One of the first observations I made after successfully mounting my desktop was how compliant in torsion it was. This error motion was previously a source of concern — I decided to make fibreglass-reinforced nylon brackets because it turns out the 12-gauge steel framing brackets I was planning on using would have yielded at the corners under full design load. Some preliminary testing with 20 lbs of dead weights on the edge of the desktop showed that the brackets were significantly less stiff than I expected.
Error in Analysis
Going back through my error budget spreadsheet, I realized that I had made the mistake of using material properties for fiberglass instead of the composite material, resulting in my modulus being off by a couple of orders of magnitude. Looking back, this is really a juvenile error — the Markforged printers lay down continuous-fiber reinforcement instead of extruding chopped-fiber filled polymer, so the resulting part stiffness really depends on how much reinforcing fiber you put into your print and where you put them. I should have taken more time to do a sanity check when designing this part.
Fortunately, I managed to finish my desk about a week before the demo, so there will be time to fix this. Simply making the same part out of aluminum would give me all the stiffness I need and more. The easiest way to do this would be to reproduce the sandwich structure by stacking two aluminum angle sections to give the two parallel projections. However, I didn’t like the aesthetics of this design, so I decided to machine my replacement brackets out of some scrap aluminum stock I found at the Makerworkshop. This is obviously not the most efficient way to manufacture these parts, but they are going to be highly visible, and this desk is going to be a onesie, so I decided to do it anyway.
Last week, I finished building the two linear motion axes and tested them individually. See this post for more on the repeatability test. After some quick work contouring the desktop and drilling the bolt hole pattern, it was time to assemble the desk. To ensure a nice fit and absorb dimensional errors built up from previous manufacturing steps, I dry fitted the desktop to the brackets and cut the cross ties to fit. In the photos above, I am using angle plates and the cast iron bed of the table saw to keep the two linear motion axes parallel to each other and vertical. The measured cross tie length was 3 mm shorter than my designed length. I think this kind of cut-to-fit approach is very useful for building small runs of precision products as the in-situ cutting/grinding/scraping work is more economical than having to hold much tighter tolerances elsewhere to allow interchangeable parts. The final assembly process went smoothly.
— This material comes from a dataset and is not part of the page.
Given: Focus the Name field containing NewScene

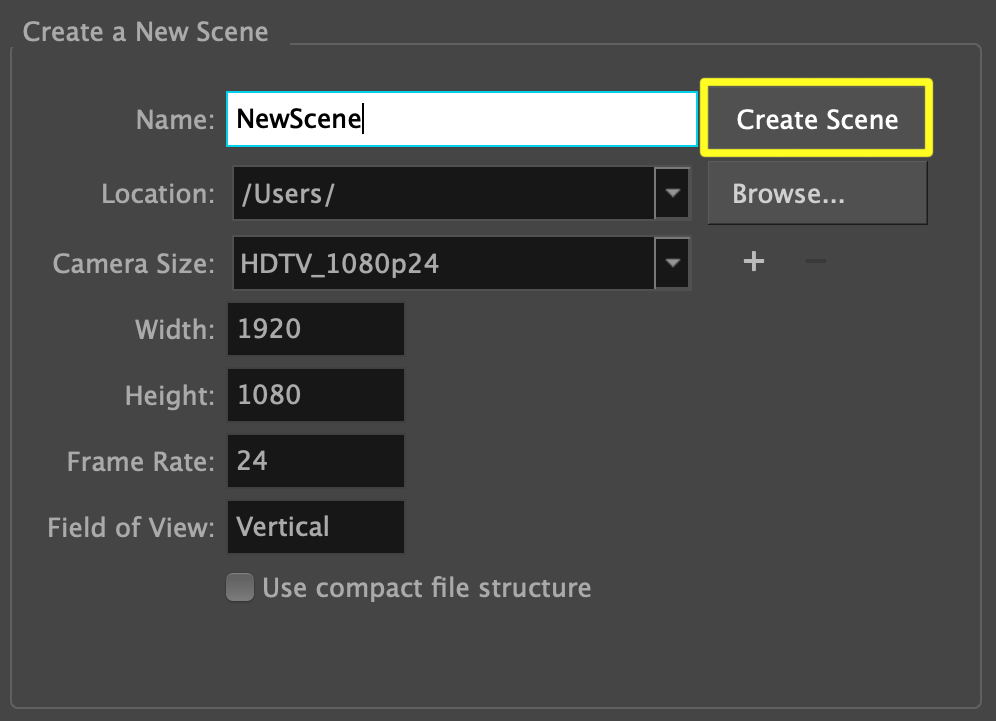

One of the risks of using two parallel axes is jamming due to unsynchronized motion. I decided to synchronize the axes using the stepper controller instead of coupling the two drive systems mechanically. If significant racking occurs with the desktop installed, large forces could be applied to the bearings and drivetrain. I didn’t want to risk damaging components so close to wrapping up the project, so I did my initial axis synchronization test with a spirit level placed on top of the brackets without the desktop bolted in. As expected, I had no problem keeping the two axes synchronized with the CNC controller and keeping the brackets level throughout the range of motion.
Desktop Clearance Issue
The final step after verifying that my linear axes sync up successfully with each other is to install my desktop. Unfortunately, I found that the desktop is running on the outer surfaces of the keeper rails at some points along the travel, causing it to bind up. The reason for this is that I had started off with 4/4 beech boards, which were approximately 20 mm thick instead of the 18 mm board thickness I originally designed the desk for. This is not a critical dimension (exterior faces of boxway) and the problem can be easily remedied by skimming off the excess on the planer. However, this does mean I have to break down the assembly to do that. Lesson learnt: be more careful with tolerance stack-up analysis in future!